こうした状況に対応するには、C-RAN(Centralized-RAN)や、ユーザー(端末)に近い場所でデータ処理を行うモバイル・エッジ・コンピューティングなどの技術が重要になるという。
Nokiaは、2018年に韓国・平昌(ピョンチャン)で開催される冬季オリンピックにおいて、28GHz帯を使用した5Gサービスを提供する予定だという。
Connected Futureでは、5G関連のデモも幾つか展示された。下の動画は、5Gの高速通信、低遅延を示すデモである。ボールを置いた板を3台のロボットで動かし、ボールが転がらないように板を安定させるまで、どれくらい時間がかかるかを示した。上部に設置したカメラでボールを認識し、5GまたはLTE経由でロボットを制御する。LTE経由で制御した場合、通信が遅いのでロボットの制御が間に合わず、板を安定することができなかった。一方で5Gの場合は、5秒前後で板が安定した。
なお、このデモでは5Gの通信に4.5GHz帯を利用した。LTEでロボットを制御した時の通信速度は30M〜40Mビット/秒(Mbps)。5Gの通信速度は約2Gビット/秒(Gbps)で、ノキアの説明員によれば、エンド・ツー・エンドでの遅延は往復で2〜3ミリ秒だという。

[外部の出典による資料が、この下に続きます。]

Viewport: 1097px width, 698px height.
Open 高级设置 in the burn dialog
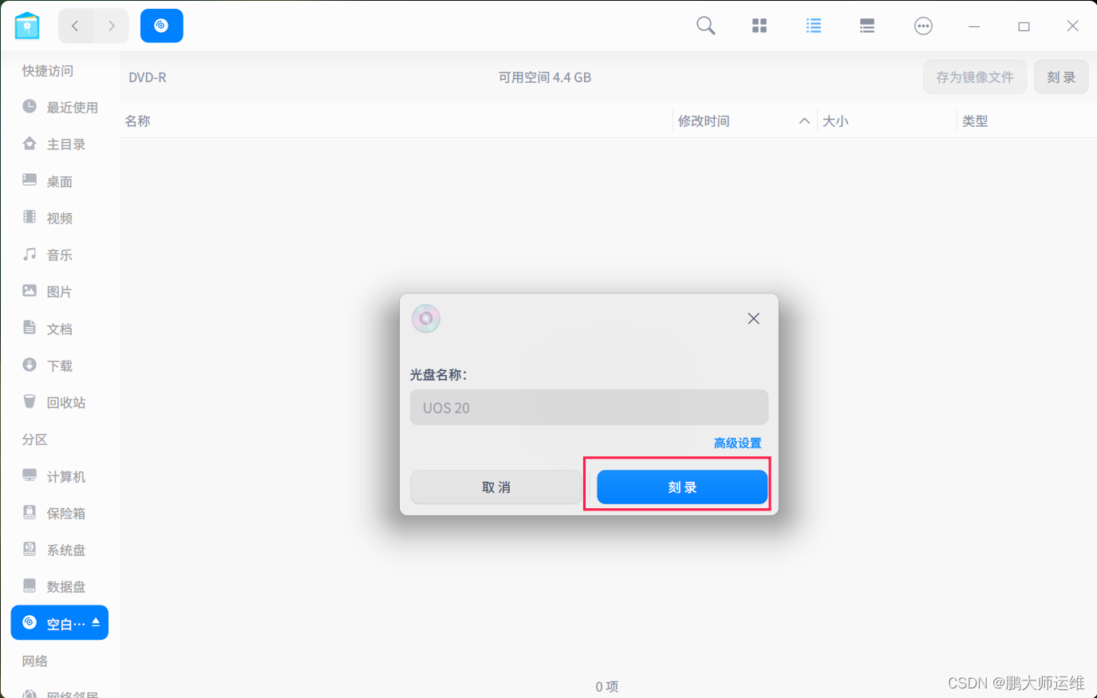coord(736,443)
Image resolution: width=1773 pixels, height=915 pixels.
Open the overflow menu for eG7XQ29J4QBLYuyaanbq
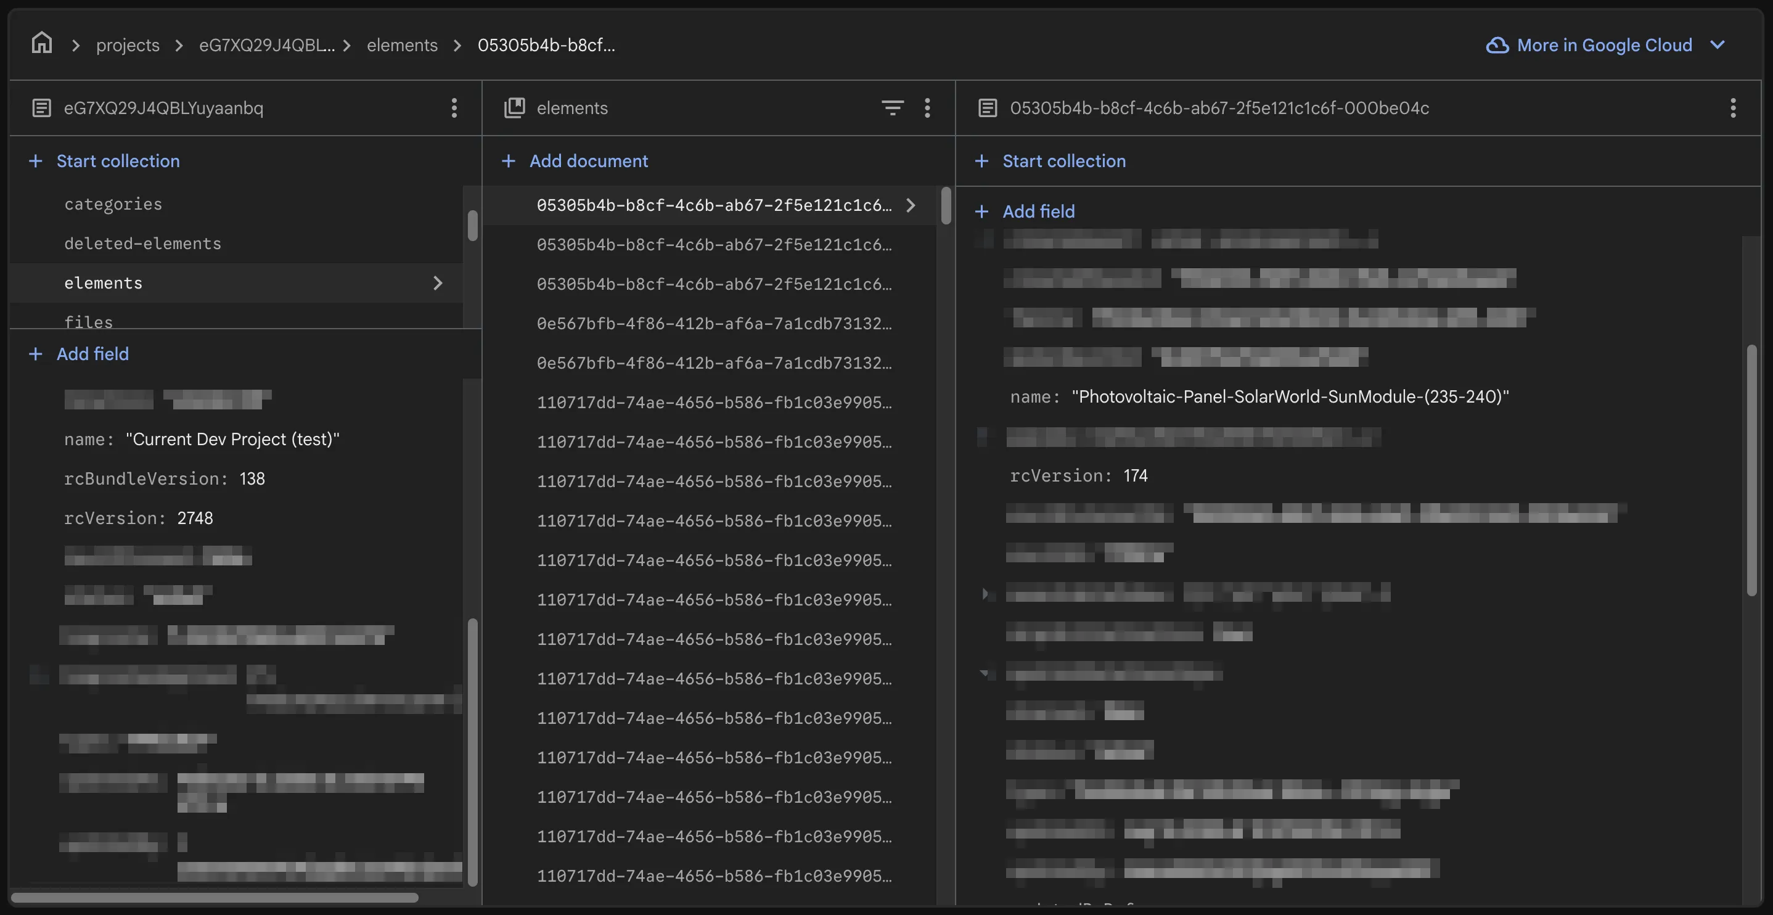point(454,107)
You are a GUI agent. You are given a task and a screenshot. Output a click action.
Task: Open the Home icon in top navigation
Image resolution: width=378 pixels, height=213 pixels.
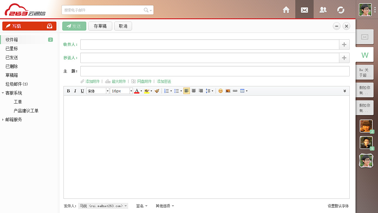(x=286, y=10)
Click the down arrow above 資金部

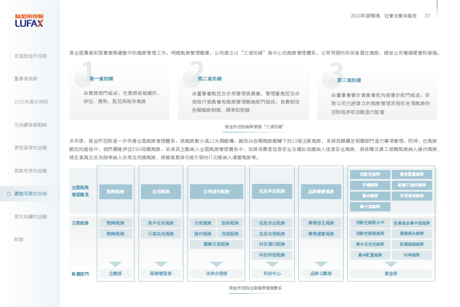391,264
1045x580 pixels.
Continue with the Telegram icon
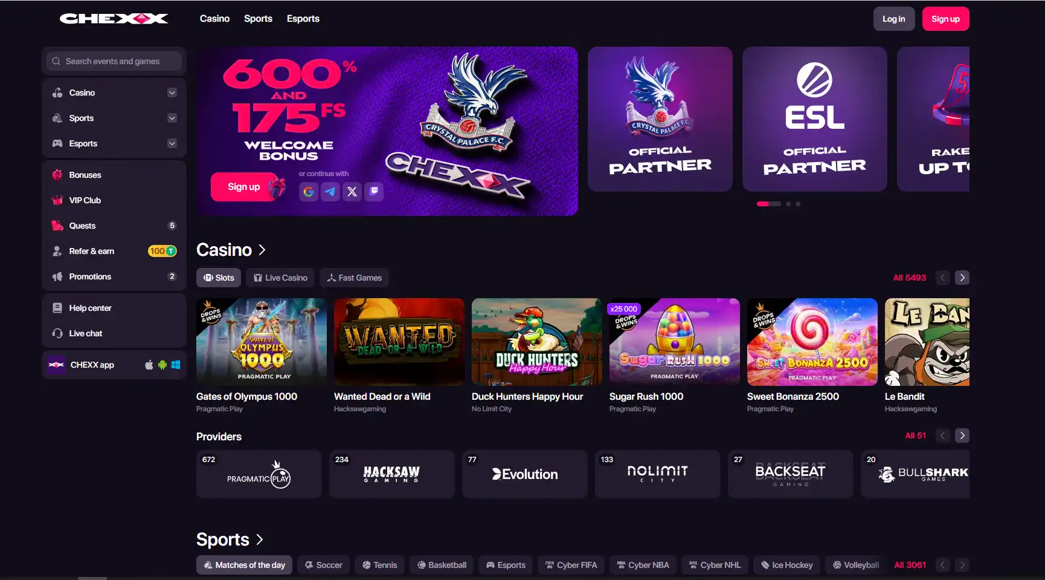pyautogui.click(x=330, y=192)
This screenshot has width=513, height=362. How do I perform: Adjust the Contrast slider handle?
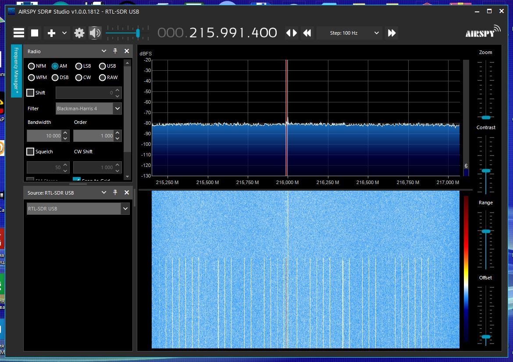(x=486, y=170)
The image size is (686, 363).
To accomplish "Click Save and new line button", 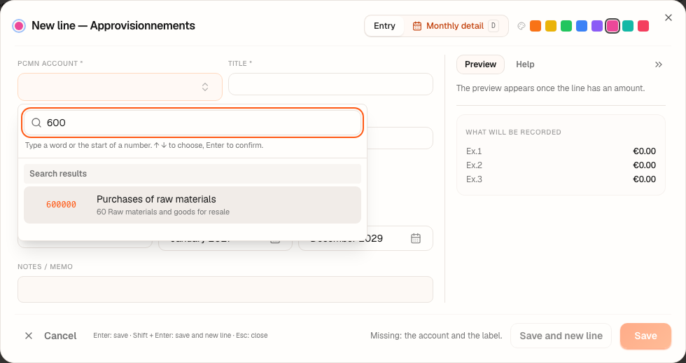I will [561, 336].
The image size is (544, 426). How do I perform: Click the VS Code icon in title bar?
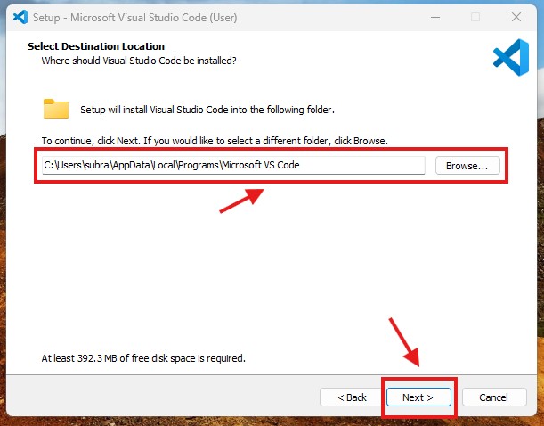[x=21, y=17]
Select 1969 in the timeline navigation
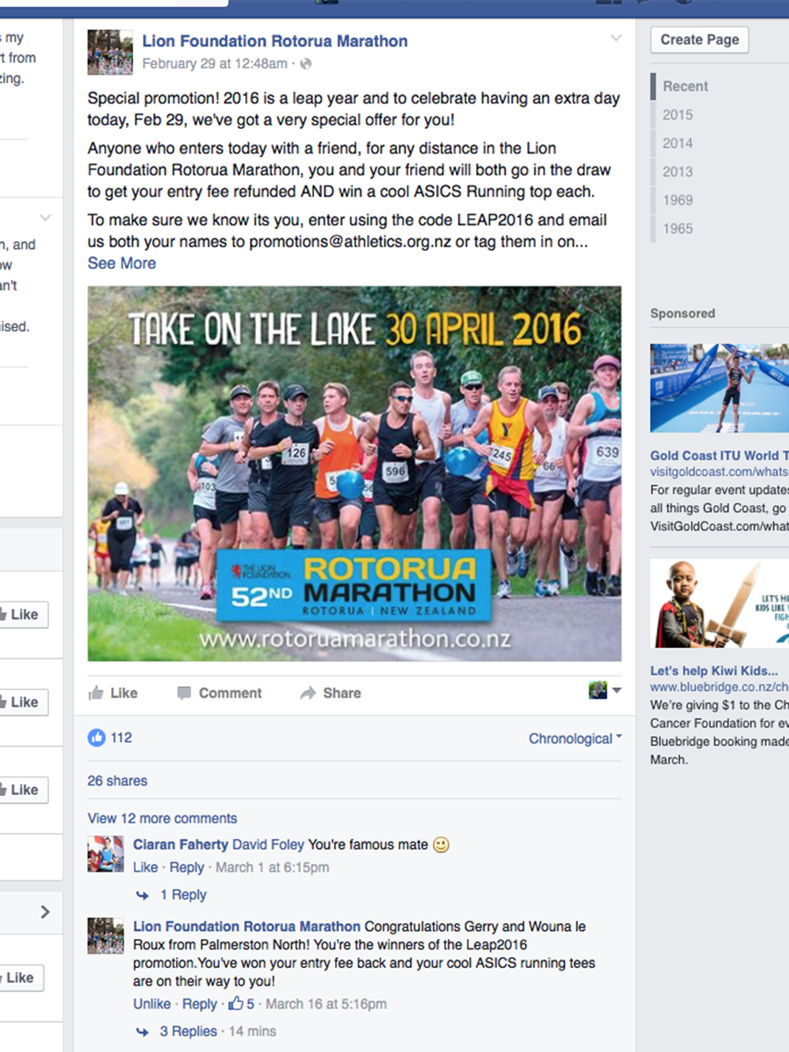The image size is (789, 1052). (x=678, y=200)
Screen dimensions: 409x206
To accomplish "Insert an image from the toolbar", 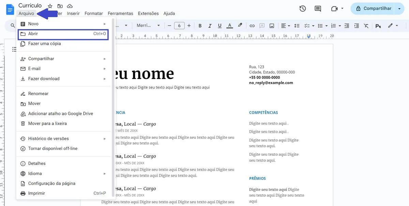I will tap(272, 25).
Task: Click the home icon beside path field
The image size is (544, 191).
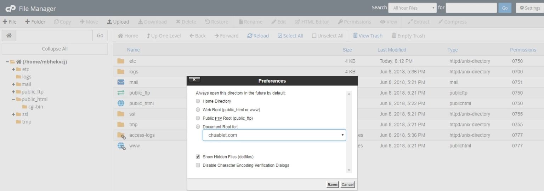Action: (9, 35)
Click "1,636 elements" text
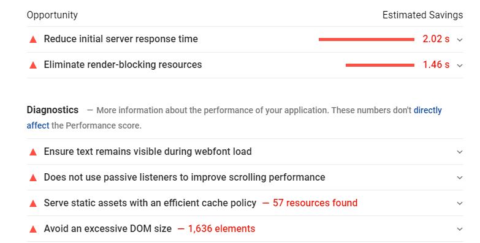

Nokiaが開発したプロフェッショナル向けの360度VRカメラ「OZO(オゾ)」で撮影した映像を、5Gで伝送するデモも行われた。OZOは8個のカメラと8個のマイクロフォンを搭載し、全方位(360度)の2K動画を撮影できる。デモでは、Connected Futureを開催したホテルニューオータニ東京の庭園にOZOを設置し、撮影した動画をリアルタイムで5G伝送するというもの。ただし、電波法の関係で、庭園からデモ会場に設置した5G基地局までは光ケーブルで映像を伝送していた。デモ会場では、5G基地局から画像処理機器(キヤノンの「Stitch(スティッチ)」を使用)まで、5Gを使って伝送した。